Each bottle of Heinz ketchup somewhat mysteriously brags about the company’s "57 Varieties" in a small label wrapped around the neck. That there are actually 57 varieties of Heinz products has literally never been true. Inspired by an advertisement he saw on a train for a company that made "21 varieties" of shoes, Heinz combined his favorite number, 5, with his wife’s number, 7, to brag about his company’s own breadth of products. When he first began to put the "57 Varieties" label on his ketchup bottles, the H.J. Heinz Company already produced over 60 different products.

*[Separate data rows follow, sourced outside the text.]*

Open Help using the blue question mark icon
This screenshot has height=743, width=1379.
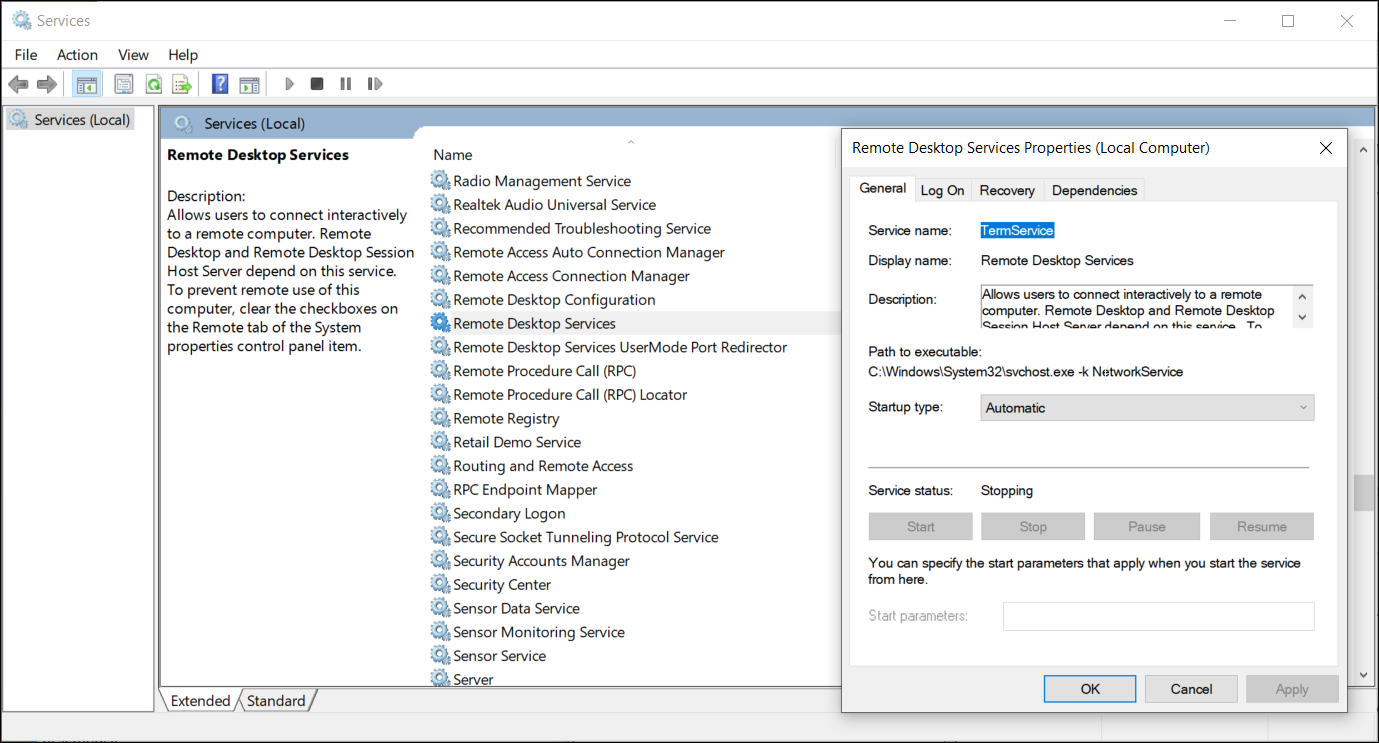[x=219, y=83]
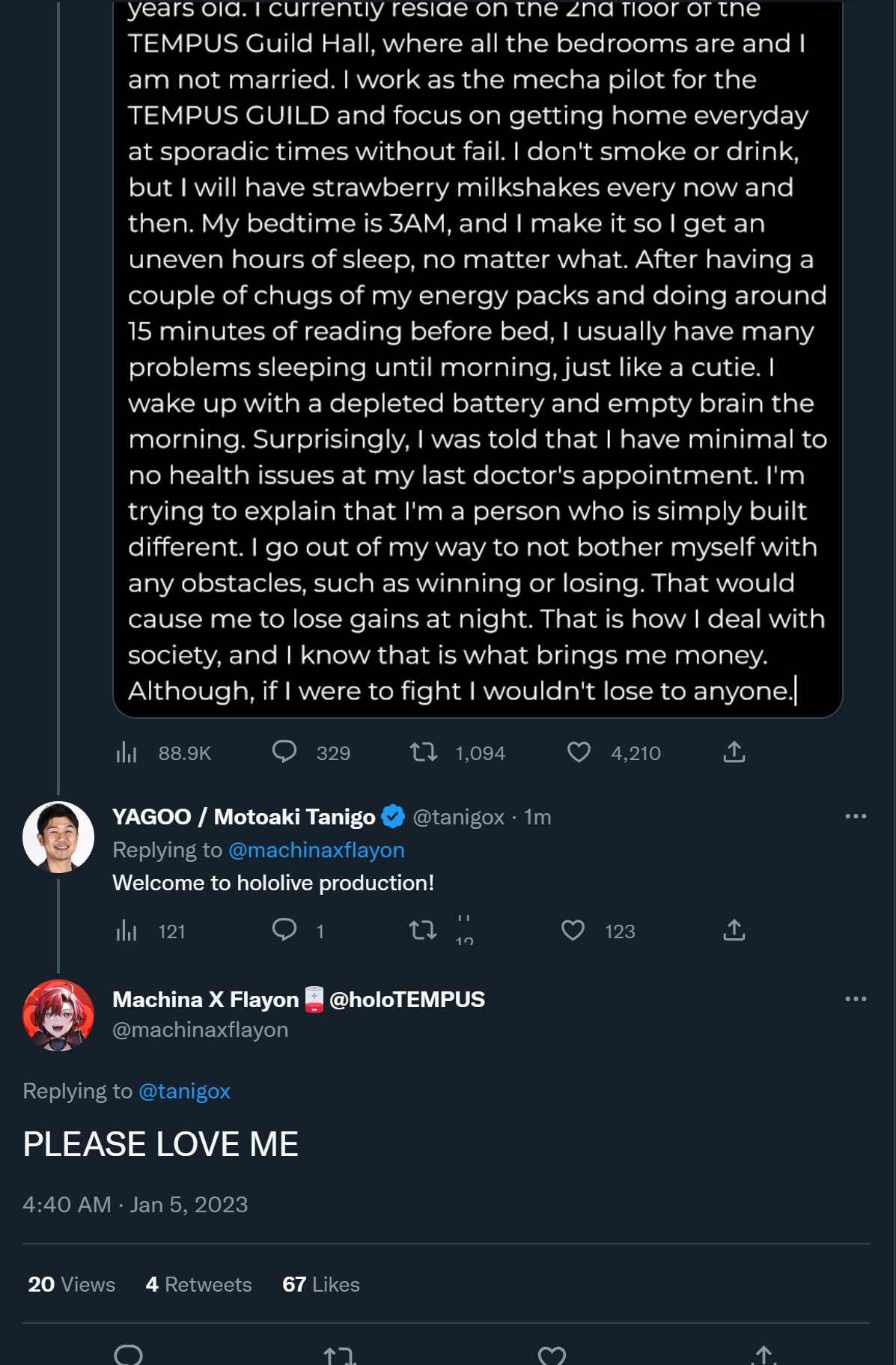View analytics on YAGOO's tweet showing 121
The height and width of the screenshot is (1365, 896).
(x=127, y=931)
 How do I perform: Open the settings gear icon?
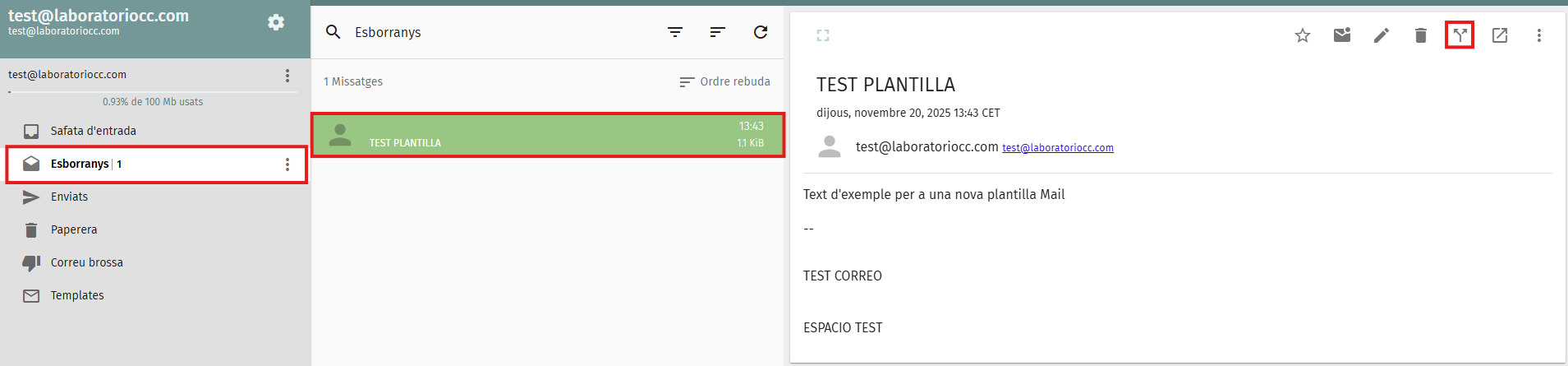coord(276,22)
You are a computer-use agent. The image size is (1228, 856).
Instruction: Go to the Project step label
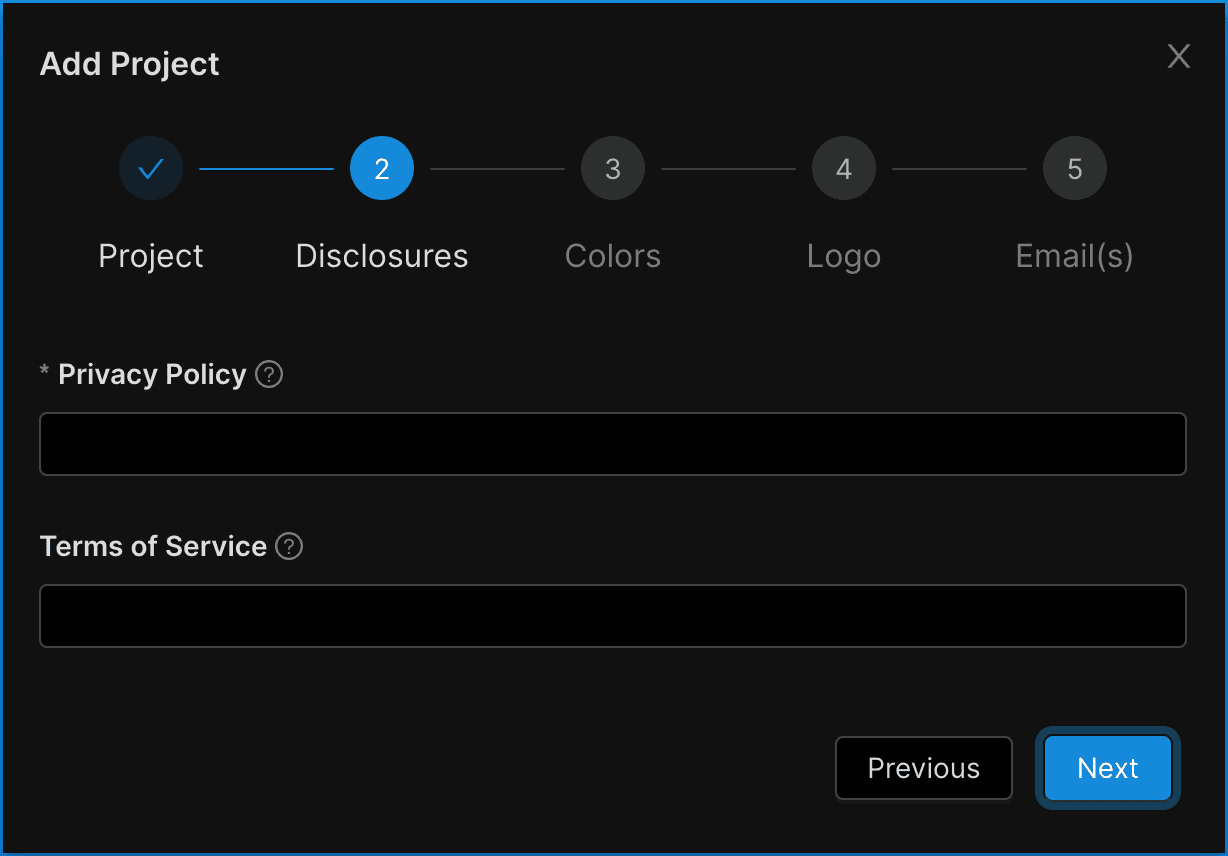point(151,256)
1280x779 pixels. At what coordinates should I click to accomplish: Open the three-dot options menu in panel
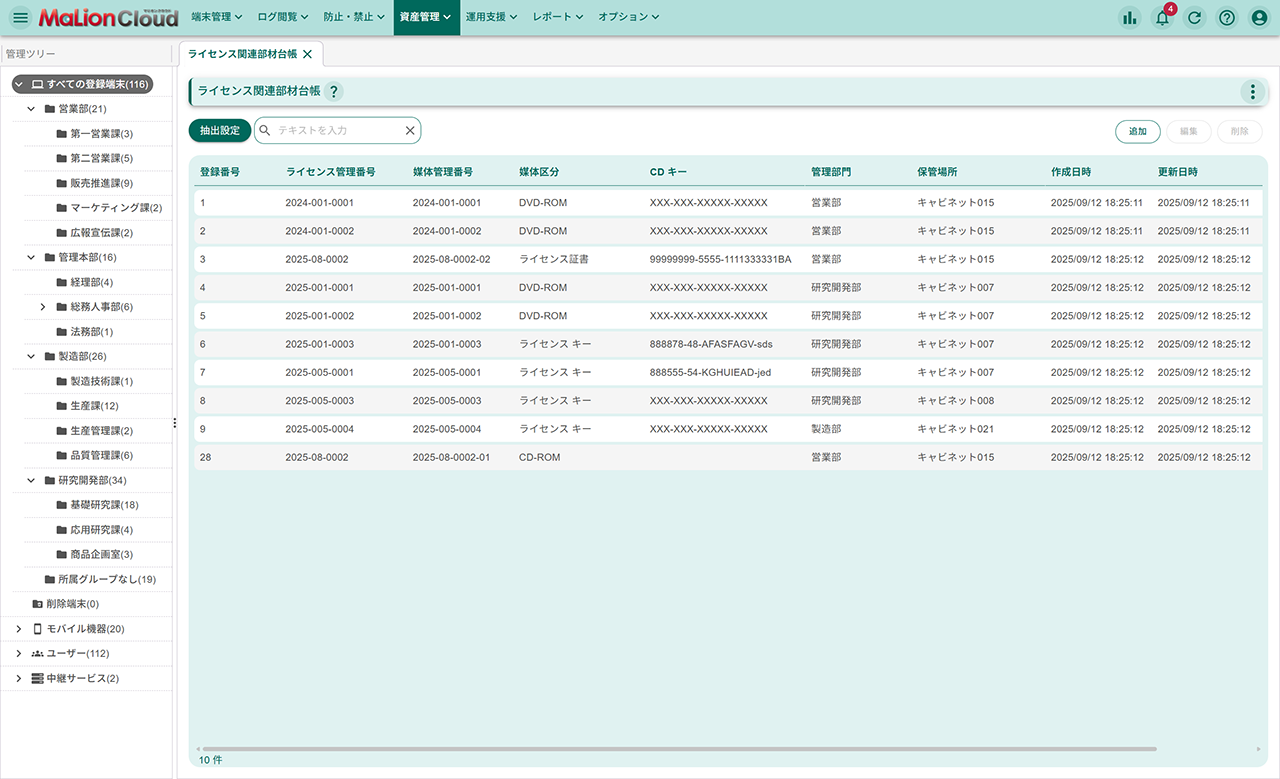pos(1252,92)
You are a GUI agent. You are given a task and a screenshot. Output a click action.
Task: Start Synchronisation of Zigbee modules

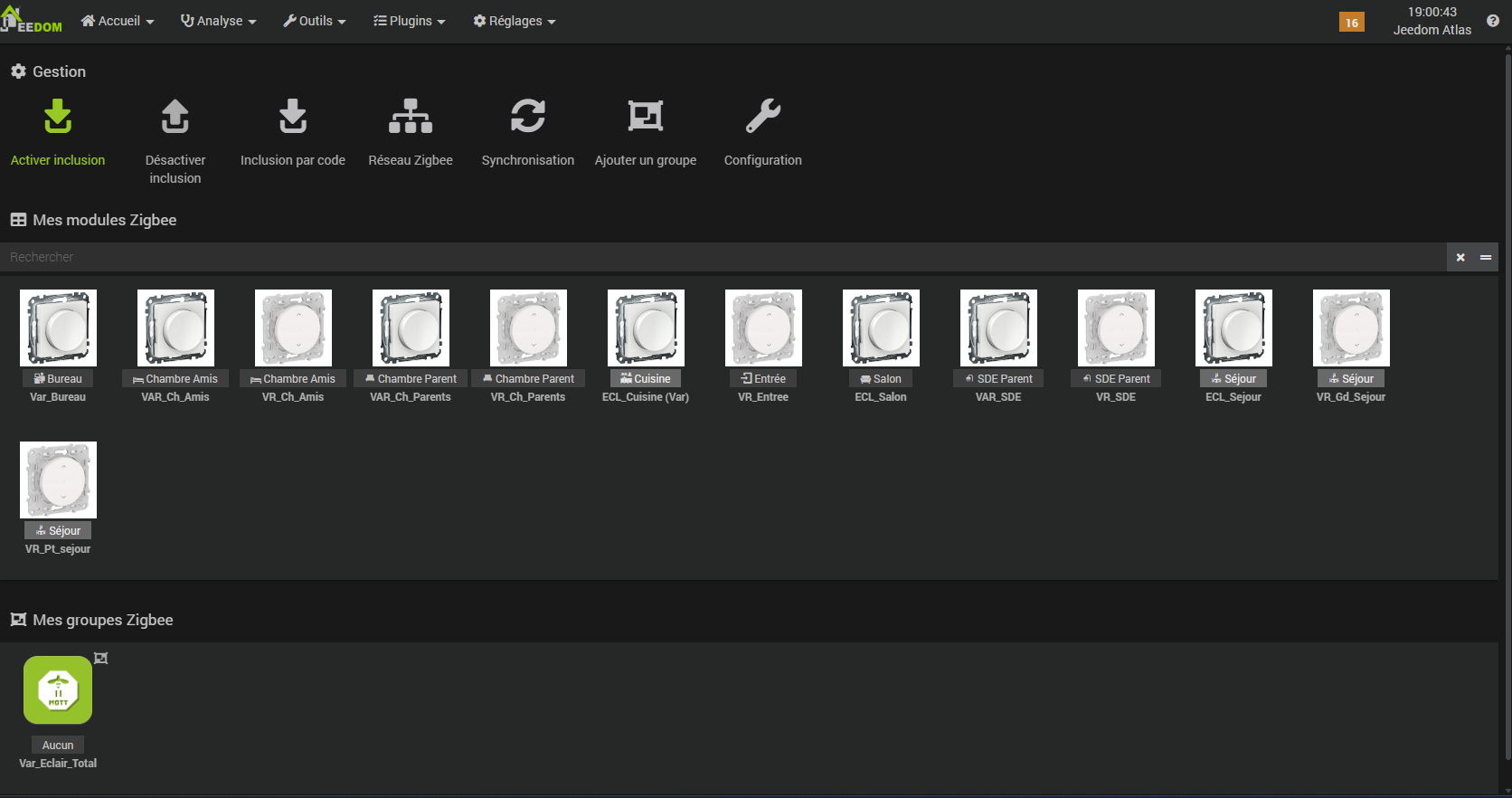[528, 117]
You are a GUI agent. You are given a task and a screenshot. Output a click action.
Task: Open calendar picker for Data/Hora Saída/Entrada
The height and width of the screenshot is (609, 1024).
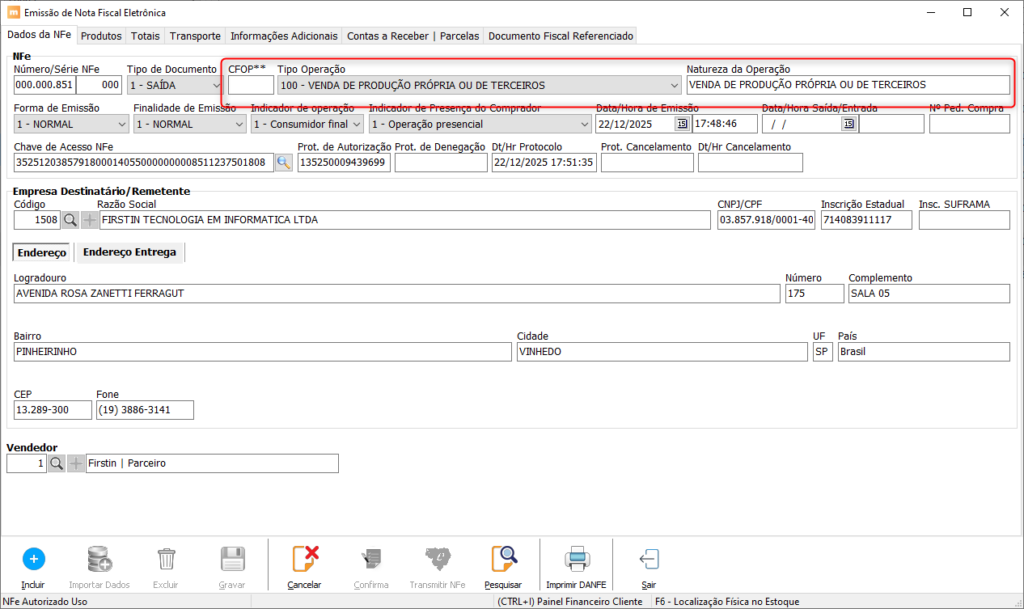[848, 124]
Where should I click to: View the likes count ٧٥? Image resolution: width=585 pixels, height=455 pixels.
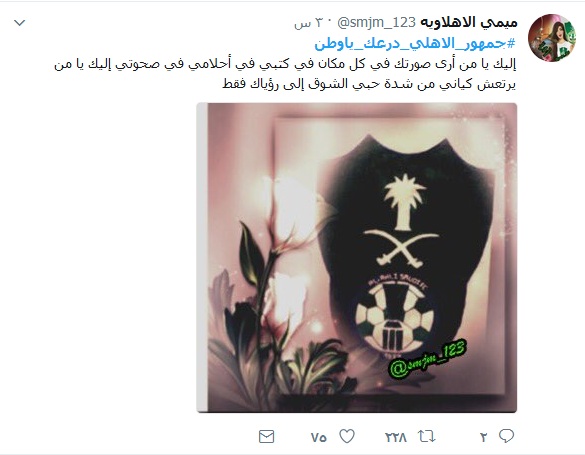click(319, 437)
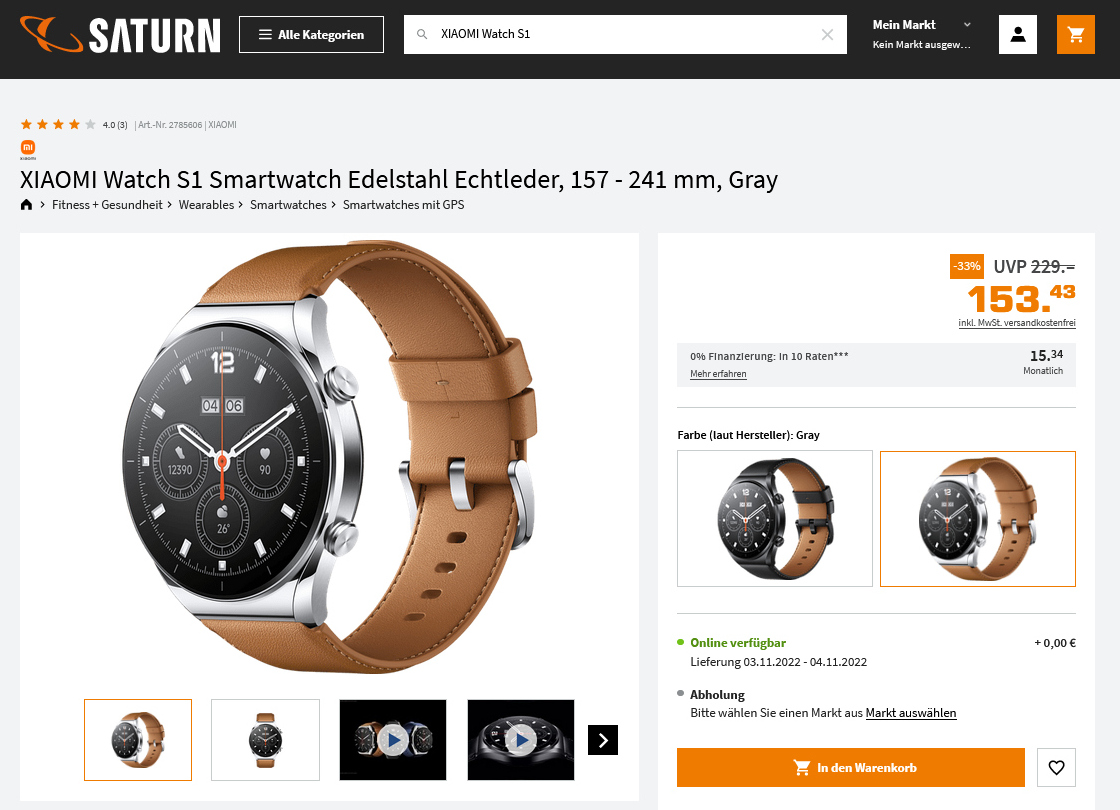Open the shopping cart icon in header
The height and width of the screenshot is (810, 1120).
[x=1076, y=34]
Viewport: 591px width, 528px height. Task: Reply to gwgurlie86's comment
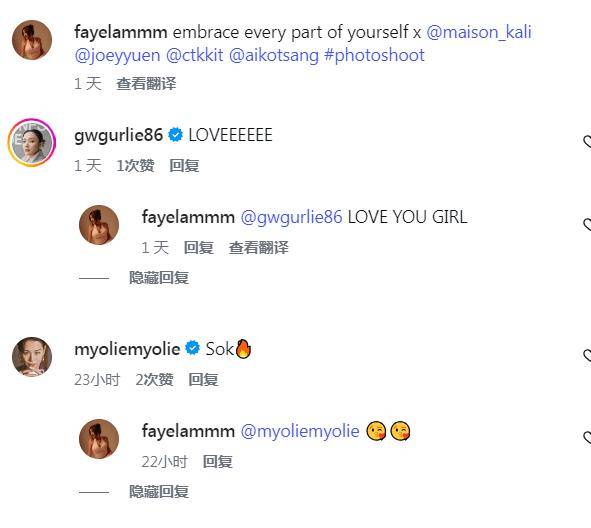coord(184,166)
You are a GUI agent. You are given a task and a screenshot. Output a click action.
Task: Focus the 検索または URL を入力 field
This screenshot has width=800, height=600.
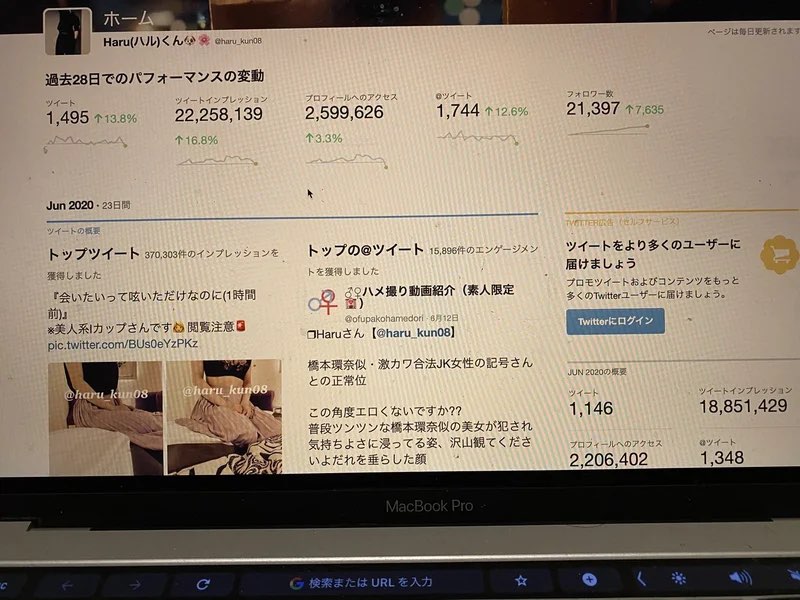[361, 582]
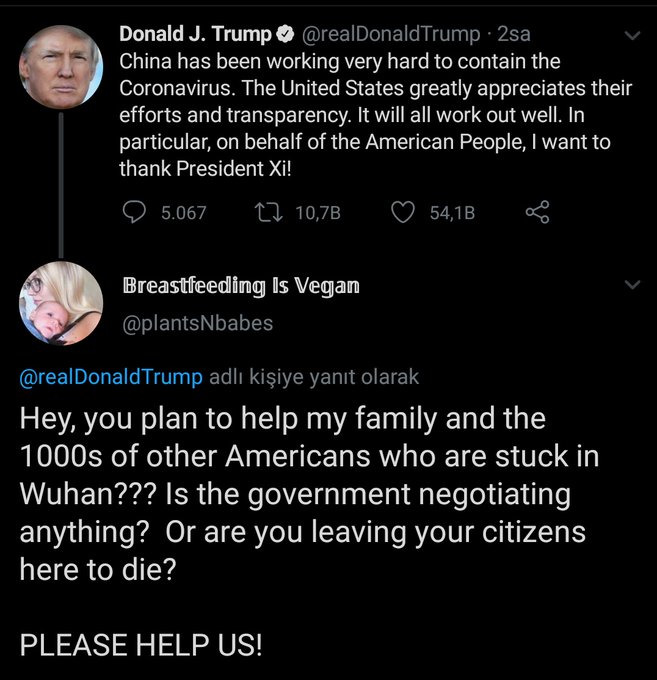Open Donald J. Trump's profile picture
Image resolution: width=657 pixels, height=680 pixels.
point(60,65)
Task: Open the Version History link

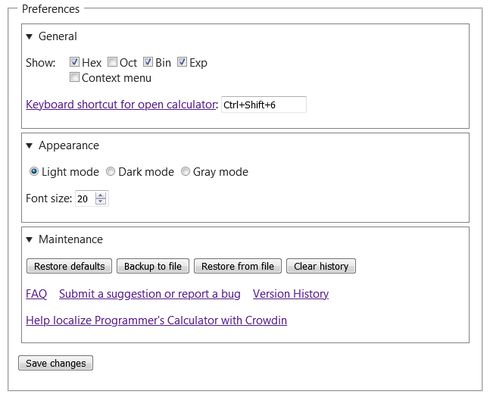Action: [x=291, y=294]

So "57 Varieties" has literally always been playful nonsense. But the small label that circles the mouth of every bottle of Heinz ketchup sold? No nonsense there. It’s purely functional.
One interesting fact about ketchup that everyone should know is that it’s a non-Newtonian fluid. Naturally, ketchup is rather thin and watery, because the tomato pulp that gives it consistency is sieved out. As a result, commercial ketchup makers add a small amount of xanthax gum to their ketchup recipes to thicken it. But this ingredient has another side effect: It turns ketchup into a shear thinning fluid. In other words, how quickly ketchup flows depends upon the stress that is being placed upon it.
That ketchup is non-Newtonian is the main reason why getting it out of a glass bottle is so slow. Allowed to flow naturally, ketchup only travels at a speed of 147 feet per hour. The only way to speed it up is to apply force, which through the principle of shear thinning decreases the ketchup’s viscosity, and thus increases its flow rate. This is why you have to thump a bottle of ketchup to get it flowing from the bottle. The concussive force makes it flow faster.
But despite common opinion, the bottom of a bottle of Heinz Ketchup isn’t actually the best place to thump it. If you apply force to the bottom of a bottle of Heinz, the ketchup closest to where you smacked will absorb most of the force of impact. It will flow freely, but the ketchup that is viscously clogging the neck and mouth of the bottle won’t, leaving you no better off than you were before. The solution is to trigger the shear thinning effect at the top of the bottle, not the bottom. That unclogs the mouth and lets the ketchup below to freely flow.
So while the substance of Heinz’s "57 Varieties" label may be just a fanciful whim on the part of the company’s creator, its positioning is deliberate. It’s a target. By simply tapping the label with two fingers, you create the optimal conditions for shear thinning, transforming non-Newtonian ketchup into a free-flowing liquid. Physics!

TIMELESS

Of course, these days, most ketchup is sold in squeeze bottles. Even Heinz’s competitors have figured out how to make ketchup that they aren’t ashamed to sell in transparent containers. Tomatoes are synonymous with ketchup, and you’d be hard-pressed to find even the most grotesque, lunatic quack recommending ketchup as a cure-all.
None of that matters, though. A bottle of Heinz isn’t just a container of ketchup. It’s a design classic because of everything besides the ketchup it manages to bottle up: not just the history of a condiment or an object lesson in non-Newtonian physics but the guiding principles of a great man who believed, more than anything else, that good design was transparent. And also, perhaps, tasted pretty good on a plate of fries.